Naval Ravikant is an Entrepreneur, Startup Investor, and modern-day philosopher.
He has a gift for explaining complex ideas in pithy one-liners and tweets and here are some of his best ideas on Thinking Clearly:
“If you can’t explain it to a child, then you don’t know it.”
“If someone is using a lot of fancy words and a lot of big concepts, they probably don’t know what they’re talking about.”
“‘Clear thinker’ is a better compliment than ‘smart.’”
“The advanced concepts in a field are less proven.

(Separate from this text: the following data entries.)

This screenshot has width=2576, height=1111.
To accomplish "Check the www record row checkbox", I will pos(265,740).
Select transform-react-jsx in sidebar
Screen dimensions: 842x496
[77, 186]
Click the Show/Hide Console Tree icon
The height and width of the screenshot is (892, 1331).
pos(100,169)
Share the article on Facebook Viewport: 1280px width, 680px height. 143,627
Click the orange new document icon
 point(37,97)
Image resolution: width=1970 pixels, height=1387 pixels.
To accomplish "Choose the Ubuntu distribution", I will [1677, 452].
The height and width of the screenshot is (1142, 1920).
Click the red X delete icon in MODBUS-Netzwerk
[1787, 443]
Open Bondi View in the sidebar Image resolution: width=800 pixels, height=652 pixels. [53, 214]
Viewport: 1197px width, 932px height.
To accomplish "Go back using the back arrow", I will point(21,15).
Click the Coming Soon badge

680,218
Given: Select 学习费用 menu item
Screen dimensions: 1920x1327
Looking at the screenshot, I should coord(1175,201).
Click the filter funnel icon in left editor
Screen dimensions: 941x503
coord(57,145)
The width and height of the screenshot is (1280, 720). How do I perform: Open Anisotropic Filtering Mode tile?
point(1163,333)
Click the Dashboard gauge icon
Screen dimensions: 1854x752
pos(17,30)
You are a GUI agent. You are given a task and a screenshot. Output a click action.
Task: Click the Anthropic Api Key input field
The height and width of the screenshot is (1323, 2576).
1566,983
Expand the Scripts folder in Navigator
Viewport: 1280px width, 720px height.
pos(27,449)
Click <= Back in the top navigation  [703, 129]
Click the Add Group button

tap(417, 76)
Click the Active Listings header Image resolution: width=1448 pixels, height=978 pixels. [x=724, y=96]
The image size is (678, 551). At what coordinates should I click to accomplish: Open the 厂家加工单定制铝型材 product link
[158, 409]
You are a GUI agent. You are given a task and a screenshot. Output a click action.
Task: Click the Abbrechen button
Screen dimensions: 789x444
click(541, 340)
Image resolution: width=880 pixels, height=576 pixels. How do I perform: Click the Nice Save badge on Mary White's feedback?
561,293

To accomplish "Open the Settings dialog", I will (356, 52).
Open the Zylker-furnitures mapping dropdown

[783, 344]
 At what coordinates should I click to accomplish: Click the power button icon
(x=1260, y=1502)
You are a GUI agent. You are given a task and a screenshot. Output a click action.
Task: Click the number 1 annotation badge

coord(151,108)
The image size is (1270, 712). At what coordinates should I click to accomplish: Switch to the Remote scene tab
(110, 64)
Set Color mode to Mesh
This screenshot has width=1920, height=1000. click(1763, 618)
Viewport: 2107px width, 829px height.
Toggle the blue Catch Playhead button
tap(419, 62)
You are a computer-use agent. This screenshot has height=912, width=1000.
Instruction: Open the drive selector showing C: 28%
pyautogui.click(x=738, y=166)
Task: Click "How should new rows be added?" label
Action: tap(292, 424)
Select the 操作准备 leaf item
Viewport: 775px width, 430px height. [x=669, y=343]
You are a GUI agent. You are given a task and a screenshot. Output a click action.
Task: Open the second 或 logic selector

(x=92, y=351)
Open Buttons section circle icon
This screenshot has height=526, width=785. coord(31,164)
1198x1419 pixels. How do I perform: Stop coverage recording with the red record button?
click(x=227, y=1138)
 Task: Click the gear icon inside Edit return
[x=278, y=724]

We use them to signal insider knowledge, but we’d be better off nailing the basics.”
“The number one thing clouding us from being able to see reality is we have preconceived notions of the way it should be.”
“One definition of a moment of suffering is ‘the moment when you see things exactly the way they are.’”
“What you feel tells you nothing about the facts—it merely tells you something about your estimate of the facts.”
“If you don’t have a day or two every week in your calendar where you’re not always in meetings, and you’re not always busy, then you’re not going to be able to think. You’re not going to be able to have good ideas for your business. You’re not going to be able to make good judgments.”
“A contrarian isn’t one who always objects—that’s a conformist of a different sort. A contrarian reasons independently from the ground up and resists pressure to conform.”
These quotes are taken from the book “The Almanack of Naval Ravikant” by Eric Jorgenson.